Jean, en adepte raffiné de la distorsion entre le dire et le faire, sport préféré des grands bourgeois progressistes, manipulait avec délectation le petit peuple des marins. Combien de fois l'avais-je raillé sur sa radicalité verbale qui s'accomodait fort bien de l'exercice classique de son buiseness de brocanteur où il ne se privait pas de sous-payer ses acquisitions, de rouler dans la farine des vieilles rombières en mal de cash, de régler avec un lance-pierres son ébéniste, de vendre au black, de ne pas me déclarer et de me payer en liquide, et bien sûr de considérer les mareyeurs, jouant la même partition que lui, comme les pires exploiteurs du peuple et de vilipender la bureaucratie de la SS responsable du blocage des honoraires de son excellent frère aîné, médecin spécialiste de son état, alors que lui concédait à l'URSSAF des cotisations équivalant à quelques journées d'ambulancier.
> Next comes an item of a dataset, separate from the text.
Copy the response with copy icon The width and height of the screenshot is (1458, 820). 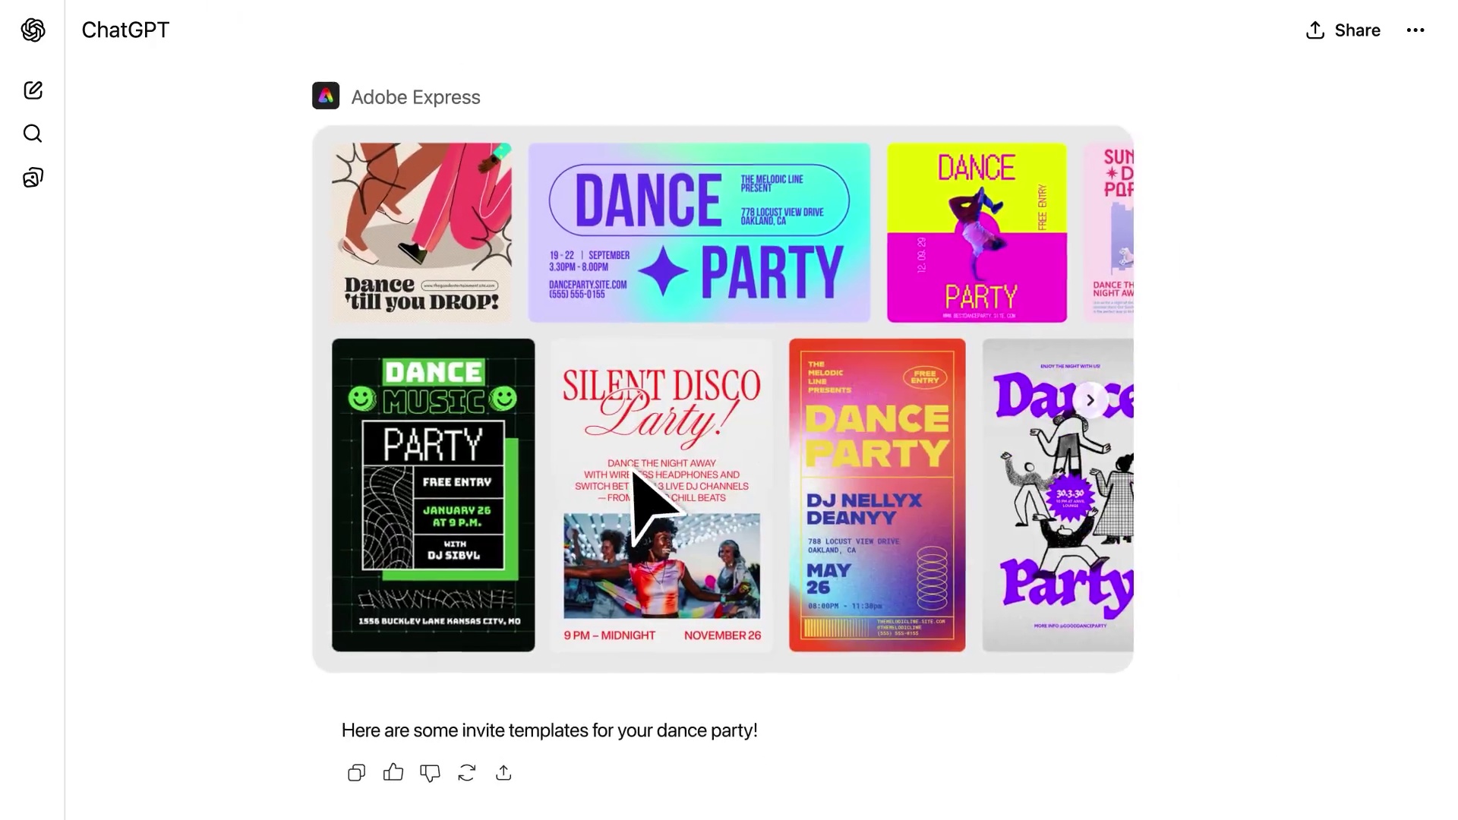point(356,773)
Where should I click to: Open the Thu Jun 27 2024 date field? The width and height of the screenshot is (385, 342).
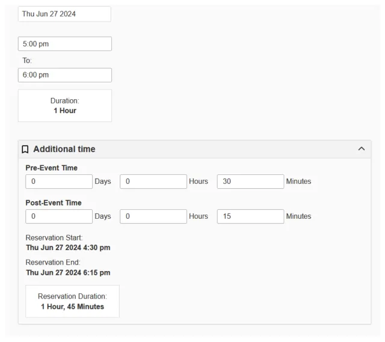[64, 14]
Ce soir, ce cher Jean, au sommet de son art, campant dans la confortable posture de l'intellectuel guide de l'aile marchante du prolétariat, goûtait le vénéneux plaisir de manipuler ses compagnons de bouteille. Dieu qu'il est excitant de maintenir les braves gens dans les bras rassurants de l'ignorance. J'imaginais l'oeil de Jean s'allumer lorsque le vieux Turbé, après un nombre respectable de verres, lui avait confié son tourment.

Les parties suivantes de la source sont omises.